C. 異常血管を確実に離断し(矢印)、手術は無事に終了しました。

なお、患者さんの術後経過には個人差があります。一般的には、ここに示した患者さんのように症状が改善傾向となりますが、症状回復に数ヶ月から半年、あるいは一年程度を要する場合もあり、症状が完全には回復しない場合もあります。

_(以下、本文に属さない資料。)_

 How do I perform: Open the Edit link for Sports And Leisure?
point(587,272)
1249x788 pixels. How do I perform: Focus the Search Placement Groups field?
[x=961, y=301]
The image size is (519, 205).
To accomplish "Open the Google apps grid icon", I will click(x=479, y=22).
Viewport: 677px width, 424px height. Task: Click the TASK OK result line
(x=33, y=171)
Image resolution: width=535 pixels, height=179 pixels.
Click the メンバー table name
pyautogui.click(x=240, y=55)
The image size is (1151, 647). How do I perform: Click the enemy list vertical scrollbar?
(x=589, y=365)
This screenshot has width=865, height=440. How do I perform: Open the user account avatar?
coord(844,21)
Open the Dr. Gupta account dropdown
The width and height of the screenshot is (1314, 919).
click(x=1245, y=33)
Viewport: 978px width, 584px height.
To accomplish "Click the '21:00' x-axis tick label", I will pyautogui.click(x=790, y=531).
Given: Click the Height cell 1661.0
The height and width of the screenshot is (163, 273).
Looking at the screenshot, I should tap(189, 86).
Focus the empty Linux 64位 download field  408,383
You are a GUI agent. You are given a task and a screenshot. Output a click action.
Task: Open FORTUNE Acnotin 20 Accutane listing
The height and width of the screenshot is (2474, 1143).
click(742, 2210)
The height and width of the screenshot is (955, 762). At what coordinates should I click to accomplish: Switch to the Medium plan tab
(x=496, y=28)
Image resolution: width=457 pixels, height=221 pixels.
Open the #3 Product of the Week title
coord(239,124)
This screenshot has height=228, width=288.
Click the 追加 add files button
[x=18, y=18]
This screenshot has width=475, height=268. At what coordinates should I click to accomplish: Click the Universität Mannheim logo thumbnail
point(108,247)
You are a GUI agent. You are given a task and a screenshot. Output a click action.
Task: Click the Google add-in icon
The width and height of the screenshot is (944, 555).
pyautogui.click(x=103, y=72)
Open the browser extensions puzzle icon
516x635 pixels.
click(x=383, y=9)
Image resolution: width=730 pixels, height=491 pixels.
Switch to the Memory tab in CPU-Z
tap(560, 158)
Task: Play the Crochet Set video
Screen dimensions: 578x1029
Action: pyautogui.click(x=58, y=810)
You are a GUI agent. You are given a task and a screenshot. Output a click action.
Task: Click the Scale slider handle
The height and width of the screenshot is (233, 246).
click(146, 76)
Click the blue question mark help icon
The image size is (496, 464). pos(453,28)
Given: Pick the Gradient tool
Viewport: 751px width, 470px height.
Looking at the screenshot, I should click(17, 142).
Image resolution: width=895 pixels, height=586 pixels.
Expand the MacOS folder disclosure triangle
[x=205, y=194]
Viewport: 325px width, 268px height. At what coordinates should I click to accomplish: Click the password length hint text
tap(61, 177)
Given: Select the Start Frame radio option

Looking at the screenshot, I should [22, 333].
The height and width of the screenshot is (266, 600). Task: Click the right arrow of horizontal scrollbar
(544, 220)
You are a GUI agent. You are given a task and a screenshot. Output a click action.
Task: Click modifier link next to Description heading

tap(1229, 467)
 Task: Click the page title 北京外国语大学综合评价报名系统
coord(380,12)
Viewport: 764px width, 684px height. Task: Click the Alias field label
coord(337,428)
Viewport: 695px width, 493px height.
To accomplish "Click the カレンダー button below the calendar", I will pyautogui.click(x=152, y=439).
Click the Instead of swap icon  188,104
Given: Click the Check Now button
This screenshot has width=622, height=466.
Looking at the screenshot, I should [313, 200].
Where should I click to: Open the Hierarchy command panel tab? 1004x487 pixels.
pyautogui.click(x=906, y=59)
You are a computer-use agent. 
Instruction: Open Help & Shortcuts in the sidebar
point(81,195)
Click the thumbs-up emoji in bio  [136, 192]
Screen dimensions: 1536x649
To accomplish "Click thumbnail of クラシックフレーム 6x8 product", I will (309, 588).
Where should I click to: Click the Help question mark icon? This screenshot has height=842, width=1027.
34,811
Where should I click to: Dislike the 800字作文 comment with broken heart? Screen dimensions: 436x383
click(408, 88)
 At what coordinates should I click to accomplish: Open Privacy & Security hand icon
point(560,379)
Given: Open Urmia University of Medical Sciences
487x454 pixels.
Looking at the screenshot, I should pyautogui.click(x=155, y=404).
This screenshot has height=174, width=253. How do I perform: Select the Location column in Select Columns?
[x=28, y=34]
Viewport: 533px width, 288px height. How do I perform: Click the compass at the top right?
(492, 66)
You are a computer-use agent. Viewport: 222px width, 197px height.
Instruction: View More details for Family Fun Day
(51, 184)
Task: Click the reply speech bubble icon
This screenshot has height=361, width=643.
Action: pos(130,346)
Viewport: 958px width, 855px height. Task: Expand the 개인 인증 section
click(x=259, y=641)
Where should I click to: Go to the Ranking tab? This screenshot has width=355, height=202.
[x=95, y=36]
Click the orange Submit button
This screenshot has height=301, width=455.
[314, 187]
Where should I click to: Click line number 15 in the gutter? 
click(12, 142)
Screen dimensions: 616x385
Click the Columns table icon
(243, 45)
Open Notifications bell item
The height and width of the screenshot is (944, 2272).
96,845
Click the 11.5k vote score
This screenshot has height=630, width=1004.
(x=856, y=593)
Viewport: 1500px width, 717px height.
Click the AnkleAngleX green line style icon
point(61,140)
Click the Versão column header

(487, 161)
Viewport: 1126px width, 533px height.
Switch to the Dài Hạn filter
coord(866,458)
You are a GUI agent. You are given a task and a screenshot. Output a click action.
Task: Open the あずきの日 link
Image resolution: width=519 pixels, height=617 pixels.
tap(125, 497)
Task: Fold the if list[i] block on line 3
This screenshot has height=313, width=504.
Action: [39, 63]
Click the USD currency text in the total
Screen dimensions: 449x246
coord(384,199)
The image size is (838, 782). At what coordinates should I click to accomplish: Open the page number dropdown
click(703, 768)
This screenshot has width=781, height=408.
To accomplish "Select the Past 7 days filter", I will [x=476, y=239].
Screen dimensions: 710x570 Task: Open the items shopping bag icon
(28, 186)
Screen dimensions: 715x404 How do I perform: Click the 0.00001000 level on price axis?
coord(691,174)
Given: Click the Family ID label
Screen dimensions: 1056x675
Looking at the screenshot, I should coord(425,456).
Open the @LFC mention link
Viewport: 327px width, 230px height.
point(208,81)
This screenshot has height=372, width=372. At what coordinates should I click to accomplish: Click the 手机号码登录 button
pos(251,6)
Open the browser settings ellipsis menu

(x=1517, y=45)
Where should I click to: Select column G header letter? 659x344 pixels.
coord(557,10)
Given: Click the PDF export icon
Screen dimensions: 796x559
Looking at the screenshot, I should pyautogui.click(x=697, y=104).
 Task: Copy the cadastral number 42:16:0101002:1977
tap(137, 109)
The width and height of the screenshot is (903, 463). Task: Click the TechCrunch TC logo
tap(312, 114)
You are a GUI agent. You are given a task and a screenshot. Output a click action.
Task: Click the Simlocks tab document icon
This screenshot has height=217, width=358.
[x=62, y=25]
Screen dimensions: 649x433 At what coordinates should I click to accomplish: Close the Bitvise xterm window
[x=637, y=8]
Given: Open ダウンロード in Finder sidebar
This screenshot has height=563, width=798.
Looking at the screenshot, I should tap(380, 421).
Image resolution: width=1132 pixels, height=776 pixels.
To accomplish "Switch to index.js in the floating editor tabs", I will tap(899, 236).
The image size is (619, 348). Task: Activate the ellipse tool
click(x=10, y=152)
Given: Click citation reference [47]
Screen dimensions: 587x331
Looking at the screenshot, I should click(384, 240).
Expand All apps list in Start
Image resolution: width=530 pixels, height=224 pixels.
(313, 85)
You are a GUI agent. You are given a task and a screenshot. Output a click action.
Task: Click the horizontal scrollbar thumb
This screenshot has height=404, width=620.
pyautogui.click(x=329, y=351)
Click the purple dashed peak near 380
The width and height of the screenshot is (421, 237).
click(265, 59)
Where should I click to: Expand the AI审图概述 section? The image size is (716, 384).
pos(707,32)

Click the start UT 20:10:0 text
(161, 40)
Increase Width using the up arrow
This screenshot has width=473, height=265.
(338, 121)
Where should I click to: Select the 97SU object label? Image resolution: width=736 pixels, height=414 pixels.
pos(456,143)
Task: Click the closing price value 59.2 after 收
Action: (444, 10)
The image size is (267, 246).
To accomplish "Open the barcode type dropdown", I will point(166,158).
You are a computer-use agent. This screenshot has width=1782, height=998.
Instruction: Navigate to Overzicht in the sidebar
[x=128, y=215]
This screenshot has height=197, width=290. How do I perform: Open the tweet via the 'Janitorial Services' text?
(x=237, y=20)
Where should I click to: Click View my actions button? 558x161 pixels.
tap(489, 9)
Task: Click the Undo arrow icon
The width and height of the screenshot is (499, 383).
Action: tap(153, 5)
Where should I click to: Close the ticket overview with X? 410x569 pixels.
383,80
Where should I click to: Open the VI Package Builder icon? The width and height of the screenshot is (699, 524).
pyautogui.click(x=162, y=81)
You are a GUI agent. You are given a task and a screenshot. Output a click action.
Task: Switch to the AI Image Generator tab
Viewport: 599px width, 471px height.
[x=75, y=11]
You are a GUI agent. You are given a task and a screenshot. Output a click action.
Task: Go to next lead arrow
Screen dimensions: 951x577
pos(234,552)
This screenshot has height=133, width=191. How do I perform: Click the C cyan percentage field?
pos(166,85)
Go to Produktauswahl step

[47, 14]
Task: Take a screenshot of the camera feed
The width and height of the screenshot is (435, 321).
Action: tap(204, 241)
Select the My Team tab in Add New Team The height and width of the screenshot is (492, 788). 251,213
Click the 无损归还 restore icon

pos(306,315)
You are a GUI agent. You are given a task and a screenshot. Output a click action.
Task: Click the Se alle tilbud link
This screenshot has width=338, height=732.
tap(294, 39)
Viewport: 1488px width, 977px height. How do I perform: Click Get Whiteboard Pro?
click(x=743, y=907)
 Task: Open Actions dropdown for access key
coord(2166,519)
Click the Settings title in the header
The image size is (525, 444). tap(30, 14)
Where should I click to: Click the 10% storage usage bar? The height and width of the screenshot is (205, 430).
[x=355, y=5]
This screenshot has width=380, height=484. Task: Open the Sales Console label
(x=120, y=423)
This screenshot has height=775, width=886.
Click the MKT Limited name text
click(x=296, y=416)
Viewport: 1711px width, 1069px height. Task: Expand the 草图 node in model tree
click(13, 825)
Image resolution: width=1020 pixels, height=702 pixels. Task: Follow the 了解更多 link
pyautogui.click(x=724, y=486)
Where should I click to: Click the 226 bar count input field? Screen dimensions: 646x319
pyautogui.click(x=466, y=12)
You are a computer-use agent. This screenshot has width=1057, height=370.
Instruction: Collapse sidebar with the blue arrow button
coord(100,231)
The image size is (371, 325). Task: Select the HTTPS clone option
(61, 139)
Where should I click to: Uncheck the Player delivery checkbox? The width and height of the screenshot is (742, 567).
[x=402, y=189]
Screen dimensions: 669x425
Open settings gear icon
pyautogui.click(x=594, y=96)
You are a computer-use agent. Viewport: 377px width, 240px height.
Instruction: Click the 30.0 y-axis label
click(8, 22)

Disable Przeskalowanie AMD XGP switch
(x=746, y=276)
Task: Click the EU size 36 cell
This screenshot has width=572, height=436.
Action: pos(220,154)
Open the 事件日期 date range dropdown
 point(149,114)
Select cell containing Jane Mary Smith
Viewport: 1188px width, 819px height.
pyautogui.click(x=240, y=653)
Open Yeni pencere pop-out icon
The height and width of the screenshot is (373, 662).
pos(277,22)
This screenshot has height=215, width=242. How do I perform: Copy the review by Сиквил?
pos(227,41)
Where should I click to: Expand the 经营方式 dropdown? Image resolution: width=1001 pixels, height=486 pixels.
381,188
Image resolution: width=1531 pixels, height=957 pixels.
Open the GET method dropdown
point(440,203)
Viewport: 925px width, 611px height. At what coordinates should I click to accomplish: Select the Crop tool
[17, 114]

治療法には、ここに示した直達手術とは異なる血管内治療がありますが、それぞれに利点とリスクが存在します。どちらの治療を選択するかは、個々の患者さんによって異なりますので主治医の先生とよく相談されるとよいでしょう。一般的に足の付け根に針をさしてカテーテルを誘導する血管内治療では創がなく、体への負担は少ないことが多いです。しかし、一回の治療で根治させることができず複数回の治療を要する傾向があります。一方、直達手術は創部の切開が必要ですが、初回手術で根治できる確率が血管内治療に比べて有意に高いと報告されています。

脊髄動静脈奇形は頻度があまり多くないので、その存在に気がつかれず、その間に症状が進行してしまうことがよく見受けられます。まずはこの疾患を疑ってみることが、診断への第一歩になります。